▸ TASKS TO CARRY OUT
a. In the passage on final embedded words like "dean" in "sardine," which model was used to estimate how salient the final embeddings were?
b. How would you write the next part of the passage on final embedded words and sense-making, picking up right after its last sentence?

A second implication of the observed semantic involvement of final embeddings like dean in sardine is that this indicates that, even when the system has already found a suitable candidate, this does not simply prevent it from considering other serious lexical candidates. Even though sardine is clearly the best acoustic match to the input and makes perfect sense in the sentence-semantic context, the meaning of dean is also briefly taken into consideration. This seemingly counterproductive aspect of our sense-making system may come as a surprise. But note that it does make sense, in that it indicates that the system is not blindly relying on its current hypothesis, and is prepared to reexamine that hypothesis when the next acoustically salient bit of input – a final stressed embedding – comes along.
Not all final embeddings will be equally “salient” in the signal, though. For example, a relatively long and high-frequent monosyllabic word embedded in a low-frequent carrier word that is only a few phonemes longer will be more strongly activated than a relatively short and low frequency word embedded in a much longer high-frequent carrier. All else equal, these more salient embeddings should be more likely to be taken into account during sense-making. Hence, if the N400 effect to carrier words with contextually unsupported final embeddings indeed reflects semantic involvement of the embedding, then it follows that this N400 effect should be largest for carrier words containing the most salient embeddings, with local salience determined along some relevant metric. To assess the viability of our current account, we examined this post hoc prediction in a model-based reanalysis of our data.
To estimate the salience of our final embeddings regardless of a given sentence context, i.e., in carrier words presented in isolation, we ran a simulation in Shortlist B (Norris and McQueen, 2008). Shortlist B is a Bayesian model of continuous speech recognition that evaluates multiple lexical hypotheses in a parallel and competitive fashion, taking into account several “stimulus-tied” factors that may well affect the probability of a final embedded word, such as the degree of phonemic overlap, the frequency of the embedding, neighborhood density, and the neighborhood frequency (including the frequency of the carrier word). We split our set of carrier words with final embeddings into two groups based on the highest probability value in any time slice starting from the onset of the embedded word (see Appendix for more details) and computed ERPs for the more salient and the less salient embeddings separately.
In line with our prediction, the results in Figure 5 confirm that, the embedding-dependent N400 effect is largest for the most salient embeddings. Thus, the final embeddings with the highest probability to be recognized in their local carrier word context – as quantified by Shortlist B – are showing the strongest involvement in higher-level sense-making. This analysis strengthens our claim that the N400 effects we find are indeed related to the semantic involvement of the final embeddings. Along the way, it also illustrates how a Bayesian model of continuous speech recognition can be used to link probabilities of lexical hypotheses to electrophysiological measures.
Figure 5. Grand average event-related potentials from Pz to coherent carrier words with final embeddings (solid line), and to coherent control words without embeddings (dashed line), after baseline correction in the 200-ms prestimulus interval, time-locked to the onset of the carrier/control words (upper panel) and time-locked to the onset of the second syllable of the carrier/control words, which corresponds to the onset of the final embeddings (lower panel). The left panel shows the results for the carrier words with the less salient final embeddings (word probability equal to zero), the right panel shows the results for the carrier words with the more salient final embeddings (word probability larger than zero).

▸ SOURCE DATA
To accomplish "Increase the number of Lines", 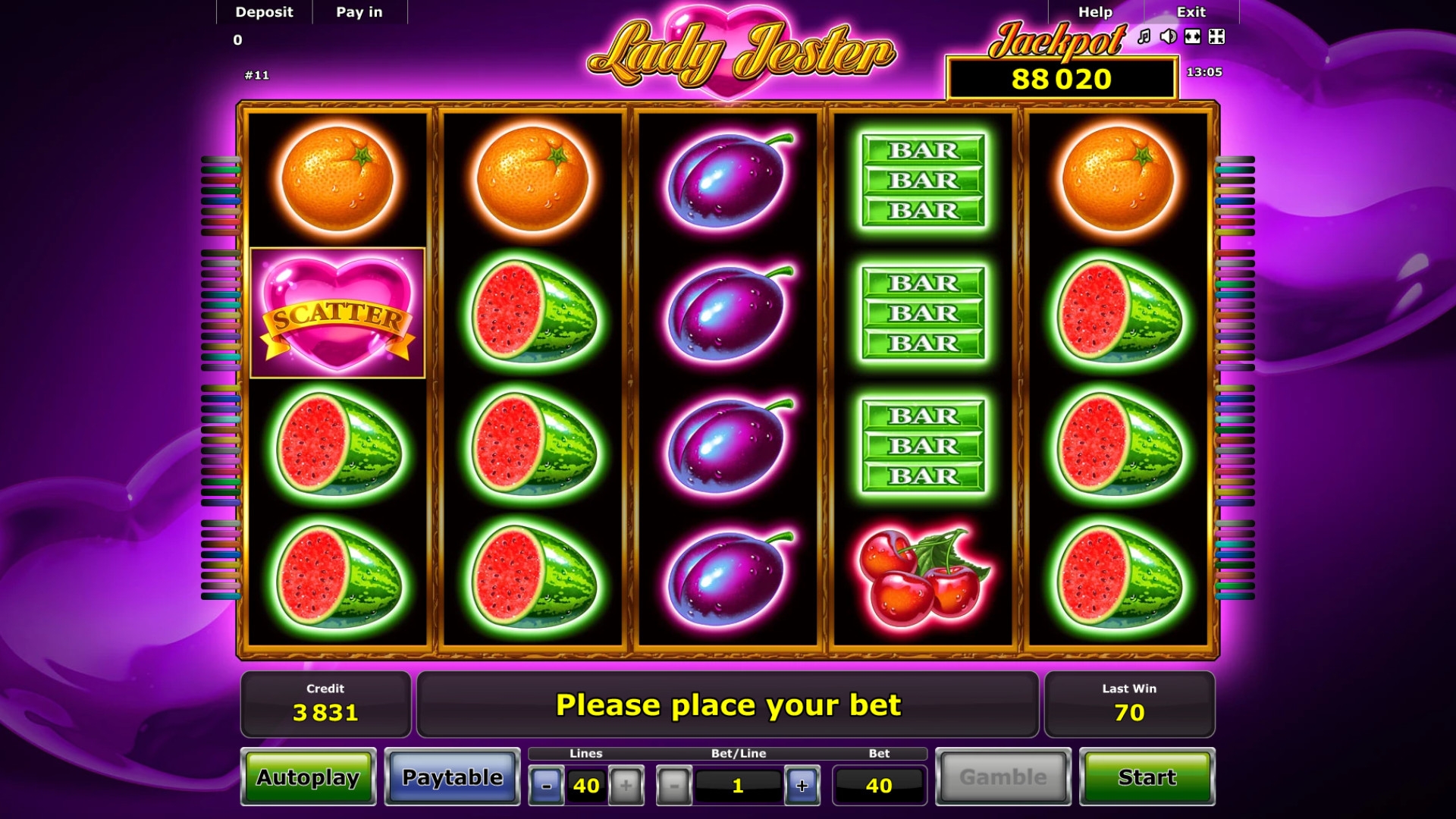I will coord(626,786).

▸ WRITTEN ANSWERS
a. Shortlist B, a Bayesian model of continuous speech recognition.

b.
Now let us return to the findings for the initial embeddings. In our previous study (Van Alphen and Van Berkum, 2010), initial embeddings were momentarily related to the prior semantic context. So why is there no sign of semantic involvement of initial embeddings in the current experiment? Note that for final embeddings, both experiments reveal an N400 effect indicative of semantic involvement, so it is not that the current study is insensitive to embedded words in general. Below, we will provide a tentative interpretation in terms of a differential interaction between signal-driven lexical competition and context-dependent sentence-level sense-making, an interpretation that is consistent with our results as well as with several other findings in the literature.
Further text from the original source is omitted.